The third thing that must be done is to create a delegate with which the ScrapeEmailAddresses class will update the user interface. And finally, a Boolean value must be available which indicates whether the email scraping code will go beyond the domain or URL that’s specified. The demo program has a checkbox, and its Checked property is used. The following code shows how the demo program sets up the class for the scraping.
ScrapeEmailAddresses sea = new ScrapeEmailAddresses();
int nLimit = 99999;
try
{
nLimit = Convert.ToInt32(txtLimit.Text.Trim());
}
catch
{
}
sea.ShowStatusDelegate = new ScrapeEmailAddresses.ShowStatusMethod(ShowStatus);
The DoIt Method
A single method call named DoIt invokes the email scraping process. It takes three arguments: a string containing the URL, a Boolean value indicating whether to go beyond the initial URL, and an integer value containing the limit value. The following code shows how the DoIt method is used in the demo program.
The ScrapeEmailAddresses Class
The ScrapeEmailAddresses class’s DoIt method does the work. It starts off by instantiating a LinkParser object. It then retrieves the page specified by the URL string that’s passed in. Each link that the LinkParser’s GetURLLinks method extracted from the page is added to a list that’s a member of the ScrapeEmailAddresses class. The AddLink method is used so that code specific to the process is encapsulated in a method. As simplified version (without any error trapping) of this process follows.
// Instantiate the specialized link parser
LinkParser lp = new LinkParser();
// Instantiate a WebClient object
WebClient wc = new WebClient();
// Retrieve the page data.
byte[] data = wc.DownloadData(LinkParser.PrependHTTP(strURL));
// Call the GetURLLinks that parsers the page data.

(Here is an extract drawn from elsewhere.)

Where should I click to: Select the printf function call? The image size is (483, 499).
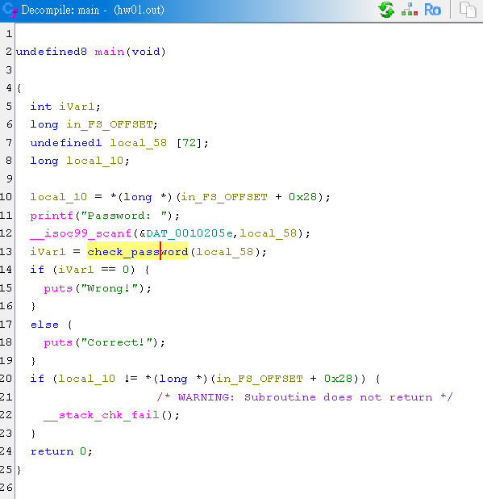(52, 216)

lp.GetURLLinks(data, strURL);
// Add the found links to a local list by using the
// AddLink method.
for (int i = 0; i < lp.m_Links.Count; i++)
{
AddLink(lp.m_Links[i], strDomain);
}
If the user only wants a single page scraped (as indicated by the “Scrape Entire Domain” checkbox), then the DoIt method is done. The following figure shows the program after pulling a single page. If the user checked the checkbox, then the code needs to move through all of the pages in the domain. A simplified version (without any error trapping or user interface updates) of this follows.
nIndex = 0;
while (nIndex < m_Links.Count
&& m_Links.Count < nLimit)
{
lp = new LinkParser();
WebClient wc = new WebClient();
byte[] data = wc.DownloadData(LinkParser.PrependHTTP(m_Links[nIndex]));
lp.GetURLLinks(data, m_Links[nIndex]);
for (int i = 0; i < lp.m_Links.Count; i++)
{
AddLink(lp.m_Links[i], strDomain);
}
nIndex++;
}
You can see the program being used for an entire domain in the following figure. The demo program can be downloaded here.
Extending the Code
That actually covers most of the working parts of the code. But I had to extend it to meet my friend’s needs. I used the same exact code. But I had a list of web addresses which I used to call into the ScrapeEmailAddresses.DoIt method. I also used the results to write to a tab delimited file that was then imported into Excel. It wasn’t hard at all to use the code I’ve shown you to create the application that was called for.
Conclusion
The .NET framework makes it easy to scrape web pages. And with a little thought, the String class makes it easy to pull out the links and save them. There are countless applications that you can develop based on these techniques.